* [What you will do] Please edit the entries from the line with "Über Mich (350, 96)" up to and including the line with "Nordic'sPlatform (205, 179)", changing every "battery" to "power bank" and keeping everything else the same. Give back only those lines.

--- START OF Provided records ---

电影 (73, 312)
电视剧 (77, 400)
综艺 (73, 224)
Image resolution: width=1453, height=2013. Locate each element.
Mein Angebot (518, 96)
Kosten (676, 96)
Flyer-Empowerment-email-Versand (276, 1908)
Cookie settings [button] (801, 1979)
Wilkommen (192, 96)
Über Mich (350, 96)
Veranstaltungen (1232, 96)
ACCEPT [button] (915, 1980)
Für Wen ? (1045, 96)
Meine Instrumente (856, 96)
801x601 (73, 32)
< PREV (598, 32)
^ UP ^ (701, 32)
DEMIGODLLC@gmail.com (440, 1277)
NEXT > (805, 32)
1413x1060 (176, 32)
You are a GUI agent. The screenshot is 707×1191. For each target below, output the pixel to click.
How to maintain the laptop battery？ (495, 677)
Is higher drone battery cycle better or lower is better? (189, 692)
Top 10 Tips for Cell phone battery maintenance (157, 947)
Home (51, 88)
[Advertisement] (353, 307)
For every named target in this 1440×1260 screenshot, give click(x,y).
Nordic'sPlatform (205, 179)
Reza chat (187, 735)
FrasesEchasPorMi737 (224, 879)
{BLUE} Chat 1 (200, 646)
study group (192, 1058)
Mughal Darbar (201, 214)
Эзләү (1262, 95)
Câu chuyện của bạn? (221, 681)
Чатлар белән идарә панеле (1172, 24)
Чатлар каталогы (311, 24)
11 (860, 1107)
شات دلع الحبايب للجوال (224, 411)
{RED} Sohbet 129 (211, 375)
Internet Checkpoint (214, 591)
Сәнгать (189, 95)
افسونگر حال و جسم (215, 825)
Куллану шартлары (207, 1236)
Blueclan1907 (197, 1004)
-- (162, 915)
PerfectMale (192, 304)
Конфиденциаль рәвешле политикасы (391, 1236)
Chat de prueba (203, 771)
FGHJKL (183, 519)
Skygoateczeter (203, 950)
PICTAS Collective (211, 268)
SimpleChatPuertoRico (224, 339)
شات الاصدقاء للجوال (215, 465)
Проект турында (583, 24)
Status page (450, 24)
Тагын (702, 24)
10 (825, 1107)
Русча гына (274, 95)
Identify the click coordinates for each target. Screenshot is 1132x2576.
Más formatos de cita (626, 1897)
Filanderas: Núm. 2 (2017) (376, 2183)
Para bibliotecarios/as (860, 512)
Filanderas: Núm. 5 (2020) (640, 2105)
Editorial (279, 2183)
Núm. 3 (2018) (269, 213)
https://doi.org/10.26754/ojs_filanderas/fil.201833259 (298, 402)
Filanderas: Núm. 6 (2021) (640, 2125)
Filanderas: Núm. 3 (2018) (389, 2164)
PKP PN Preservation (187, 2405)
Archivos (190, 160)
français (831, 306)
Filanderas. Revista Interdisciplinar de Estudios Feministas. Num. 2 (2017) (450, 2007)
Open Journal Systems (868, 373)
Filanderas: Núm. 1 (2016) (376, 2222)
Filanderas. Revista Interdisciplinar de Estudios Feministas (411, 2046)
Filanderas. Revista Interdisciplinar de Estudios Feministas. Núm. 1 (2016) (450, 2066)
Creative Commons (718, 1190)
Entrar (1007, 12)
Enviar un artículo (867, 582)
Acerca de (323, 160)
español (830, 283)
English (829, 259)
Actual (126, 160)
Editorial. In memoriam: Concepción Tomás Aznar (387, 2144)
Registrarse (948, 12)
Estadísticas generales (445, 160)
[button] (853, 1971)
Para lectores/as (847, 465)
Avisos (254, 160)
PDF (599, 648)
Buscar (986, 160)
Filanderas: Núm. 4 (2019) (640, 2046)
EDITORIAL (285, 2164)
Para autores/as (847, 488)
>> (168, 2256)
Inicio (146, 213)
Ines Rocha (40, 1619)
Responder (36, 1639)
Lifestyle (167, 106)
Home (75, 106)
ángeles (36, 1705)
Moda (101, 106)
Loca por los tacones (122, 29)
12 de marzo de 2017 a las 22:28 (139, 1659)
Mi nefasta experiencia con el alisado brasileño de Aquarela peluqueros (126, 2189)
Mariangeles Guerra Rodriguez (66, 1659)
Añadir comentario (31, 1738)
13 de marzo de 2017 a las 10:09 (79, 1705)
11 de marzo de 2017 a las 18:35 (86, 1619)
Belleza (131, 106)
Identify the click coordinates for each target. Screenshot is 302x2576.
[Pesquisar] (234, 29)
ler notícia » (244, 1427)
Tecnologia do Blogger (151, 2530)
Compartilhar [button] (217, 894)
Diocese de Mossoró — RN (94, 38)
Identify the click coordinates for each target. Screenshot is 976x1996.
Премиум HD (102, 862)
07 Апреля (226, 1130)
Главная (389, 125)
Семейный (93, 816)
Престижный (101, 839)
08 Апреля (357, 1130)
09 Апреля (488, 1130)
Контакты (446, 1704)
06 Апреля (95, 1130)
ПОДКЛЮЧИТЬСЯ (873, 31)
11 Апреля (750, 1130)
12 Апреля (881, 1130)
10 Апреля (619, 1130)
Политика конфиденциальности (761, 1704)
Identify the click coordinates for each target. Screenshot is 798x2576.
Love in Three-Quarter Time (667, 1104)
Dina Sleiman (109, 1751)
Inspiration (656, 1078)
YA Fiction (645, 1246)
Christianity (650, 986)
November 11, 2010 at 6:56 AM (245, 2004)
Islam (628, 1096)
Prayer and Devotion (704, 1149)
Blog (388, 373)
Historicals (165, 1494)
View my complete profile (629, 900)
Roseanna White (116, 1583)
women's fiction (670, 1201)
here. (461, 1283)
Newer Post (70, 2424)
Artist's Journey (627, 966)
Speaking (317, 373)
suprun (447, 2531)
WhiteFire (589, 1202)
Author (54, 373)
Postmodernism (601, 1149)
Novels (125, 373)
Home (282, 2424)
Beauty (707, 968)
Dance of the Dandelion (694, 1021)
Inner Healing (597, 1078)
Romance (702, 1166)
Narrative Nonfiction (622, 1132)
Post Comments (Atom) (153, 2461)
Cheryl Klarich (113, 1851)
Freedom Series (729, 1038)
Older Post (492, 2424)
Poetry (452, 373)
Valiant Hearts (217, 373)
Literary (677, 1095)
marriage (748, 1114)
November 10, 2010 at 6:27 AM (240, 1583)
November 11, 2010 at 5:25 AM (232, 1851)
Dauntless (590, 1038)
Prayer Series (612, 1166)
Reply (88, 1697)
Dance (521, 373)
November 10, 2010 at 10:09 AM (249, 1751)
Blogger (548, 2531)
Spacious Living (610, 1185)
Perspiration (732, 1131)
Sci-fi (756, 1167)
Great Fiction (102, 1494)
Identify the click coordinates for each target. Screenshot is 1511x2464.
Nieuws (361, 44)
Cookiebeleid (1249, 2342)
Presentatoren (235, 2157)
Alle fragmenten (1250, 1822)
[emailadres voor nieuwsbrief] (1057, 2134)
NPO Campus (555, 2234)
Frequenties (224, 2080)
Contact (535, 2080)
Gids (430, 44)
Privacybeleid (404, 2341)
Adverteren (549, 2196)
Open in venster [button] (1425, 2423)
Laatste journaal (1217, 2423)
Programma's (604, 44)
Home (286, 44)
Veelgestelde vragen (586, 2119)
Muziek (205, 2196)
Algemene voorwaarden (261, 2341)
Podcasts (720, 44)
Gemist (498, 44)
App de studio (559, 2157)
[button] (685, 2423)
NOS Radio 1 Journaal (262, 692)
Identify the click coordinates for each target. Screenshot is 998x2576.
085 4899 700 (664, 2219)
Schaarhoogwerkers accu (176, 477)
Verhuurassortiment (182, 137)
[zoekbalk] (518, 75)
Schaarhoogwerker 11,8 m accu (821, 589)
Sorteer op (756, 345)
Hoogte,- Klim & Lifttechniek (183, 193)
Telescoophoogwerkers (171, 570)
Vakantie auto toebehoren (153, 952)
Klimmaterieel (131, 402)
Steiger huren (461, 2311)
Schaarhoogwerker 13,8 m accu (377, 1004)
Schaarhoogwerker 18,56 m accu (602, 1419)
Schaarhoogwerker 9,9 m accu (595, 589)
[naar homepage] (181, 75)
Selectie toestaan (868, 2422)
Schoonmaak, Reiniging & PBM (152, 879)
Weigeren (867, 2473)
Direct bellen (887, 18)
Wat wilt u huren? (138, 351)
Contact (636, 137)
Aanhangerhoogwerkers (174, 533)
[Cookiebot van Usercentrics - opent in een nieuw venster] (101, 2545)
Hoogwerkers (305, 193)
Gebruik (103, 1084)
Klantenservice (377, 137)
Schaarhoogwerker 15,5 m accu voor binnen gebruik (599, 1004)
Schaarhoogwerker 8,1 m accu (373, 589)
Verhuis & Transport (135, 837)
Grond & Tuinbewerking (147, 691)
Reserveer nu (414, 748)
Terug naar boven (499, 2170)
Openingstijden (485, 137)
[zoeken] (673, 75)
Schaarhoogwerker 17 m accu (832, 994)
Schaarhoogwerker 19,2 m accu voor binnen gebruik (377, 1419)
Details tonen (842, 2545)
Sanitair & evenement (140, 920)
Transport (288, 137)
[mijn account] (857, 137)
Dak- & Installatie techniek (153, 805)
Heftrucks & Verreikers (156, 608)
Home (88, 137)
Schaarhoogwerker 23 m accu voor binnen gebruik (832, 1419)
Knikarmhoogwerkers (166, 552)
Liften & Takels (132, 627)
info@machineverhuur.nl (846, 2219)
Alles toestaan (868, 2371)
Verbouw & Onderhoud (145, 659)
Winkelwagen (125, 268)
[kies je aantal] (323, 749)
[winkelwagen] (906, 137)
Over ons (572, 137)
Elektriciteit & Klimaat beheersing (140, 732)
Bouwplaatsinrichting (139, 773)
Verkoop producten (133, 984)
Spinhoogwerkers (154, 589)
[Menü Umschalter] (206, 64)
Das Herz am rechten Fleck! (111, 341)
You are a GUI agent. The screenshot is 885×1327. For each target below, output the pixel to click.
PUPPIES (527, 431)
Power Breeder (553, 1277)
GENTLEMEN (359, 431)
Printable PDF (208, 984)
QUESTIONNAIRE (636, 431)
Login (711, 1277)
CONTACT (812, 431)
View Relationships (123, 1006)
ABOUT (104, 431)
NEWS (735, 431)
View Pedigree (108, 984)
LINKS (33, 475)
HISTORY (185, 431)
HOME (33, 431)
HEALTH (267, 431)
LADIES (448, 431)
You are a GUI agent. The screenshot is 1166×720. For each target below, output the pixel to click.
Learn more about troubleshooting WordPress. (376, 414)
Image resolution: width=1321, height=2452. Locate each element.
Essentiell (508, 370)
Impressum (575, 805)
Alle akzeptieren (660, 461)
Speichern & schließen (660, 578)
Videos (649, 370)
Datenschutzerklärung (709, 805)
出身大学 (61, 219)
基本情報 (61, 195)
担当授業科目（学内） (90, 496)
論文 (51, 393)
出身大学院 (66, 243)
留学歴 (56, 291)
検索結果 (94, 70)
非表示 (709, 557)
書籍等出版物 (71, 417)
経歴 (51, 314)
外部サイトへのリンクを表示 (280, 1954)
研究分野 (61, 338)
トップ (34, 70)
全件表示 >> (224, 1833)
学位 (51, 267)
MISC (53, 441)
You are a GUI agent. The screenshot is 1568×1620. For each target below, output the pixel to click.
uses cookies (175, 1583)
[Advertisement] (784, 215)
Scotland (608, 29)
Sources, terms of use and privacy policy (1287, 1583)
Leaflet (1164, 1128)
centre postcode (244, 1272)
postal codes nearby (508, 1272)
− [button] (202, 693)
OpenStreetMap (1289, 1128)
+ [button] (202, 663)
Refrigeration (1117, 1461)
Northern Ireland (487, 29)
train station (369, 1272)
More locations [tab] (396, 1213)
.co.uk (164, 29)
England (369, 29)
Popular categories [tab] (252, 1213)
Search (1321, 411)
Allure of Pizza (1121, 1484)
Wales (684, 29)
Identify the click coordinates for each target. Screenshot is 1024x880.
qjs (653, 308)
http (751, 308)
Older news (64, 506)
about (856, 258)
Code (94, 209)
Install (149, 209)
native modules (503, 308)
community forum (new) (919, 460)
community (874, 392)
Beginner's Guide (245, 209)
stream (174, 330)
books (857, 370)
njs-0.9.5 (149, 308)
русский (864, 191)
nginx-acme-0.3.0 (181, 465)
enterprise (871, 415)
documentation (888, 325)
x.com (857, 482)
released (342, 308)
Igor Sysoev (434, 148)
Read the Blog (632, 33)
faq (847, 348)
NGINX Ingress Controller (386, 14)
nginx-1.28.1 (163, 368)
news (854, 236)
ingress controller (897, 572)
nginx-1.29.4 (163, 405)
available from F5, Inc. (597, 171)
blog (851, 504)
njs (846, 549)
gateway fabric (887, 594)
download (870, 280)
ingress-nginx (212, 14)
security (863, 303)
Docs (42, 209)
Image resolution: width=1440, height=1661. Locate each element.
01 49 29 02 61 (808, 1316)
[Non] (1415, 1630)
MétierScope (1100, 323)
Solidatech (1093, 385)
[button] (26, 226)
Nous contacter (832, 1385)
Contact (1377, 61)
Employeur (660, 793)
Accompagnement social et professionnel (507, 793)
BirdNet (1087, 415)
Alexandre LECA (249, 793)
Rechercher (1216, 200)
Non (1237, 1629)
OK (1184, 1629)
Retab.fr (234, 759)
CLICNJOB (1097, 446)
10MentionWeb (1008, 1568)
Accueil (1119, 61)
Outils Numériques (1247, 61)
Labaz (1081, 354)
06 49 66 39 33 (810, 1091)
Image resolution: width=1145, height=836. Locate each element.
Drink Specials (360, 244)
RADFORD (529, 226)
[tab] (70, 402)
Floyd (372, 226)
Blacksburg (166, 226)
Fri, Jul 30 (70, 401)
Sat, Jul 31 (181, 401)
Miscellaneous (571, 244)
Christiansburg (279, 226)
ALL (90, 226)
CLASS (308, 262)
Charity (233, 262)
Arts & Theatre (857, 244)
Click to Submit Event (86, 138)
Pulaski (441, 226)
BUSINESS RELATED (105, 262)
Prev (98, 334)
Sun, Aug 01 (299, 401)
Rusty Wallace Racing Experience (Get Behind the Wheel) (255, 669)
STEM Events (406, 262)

--- END OF Provided records ---

* [Result of this task]
Über Mich (350, 96)
Veranstaltungen (1232, 96)
ACCEPT [button] (915, 1980)
Für Wen ? (1045, 96)
Meine Instrumente (856, 96)
801x601 (73, 32)
< PREV (598, 32)
^ UP ^ (701, 32)
DEMIGODLLC@gmail.com (440, 1277)
NEXT > (805, 32)
1413x1060 (176, 32)
You are a GUI agent. The screenshot is 707×1191. For each target below, output the pixel to click.
How to maintain the laptop power bank？ (495, 677)
Is higher drone power bank cycle better or lower is better? (189, 692)
Top 10 Tips for Cell phone power bank maintenance (157, 947)
Home (51, 88)
[Advertisement] (353, 307)
For every named target in this 1440×1260 screenshot, give click(x,y).
Nordic'sPlatform (205, 179)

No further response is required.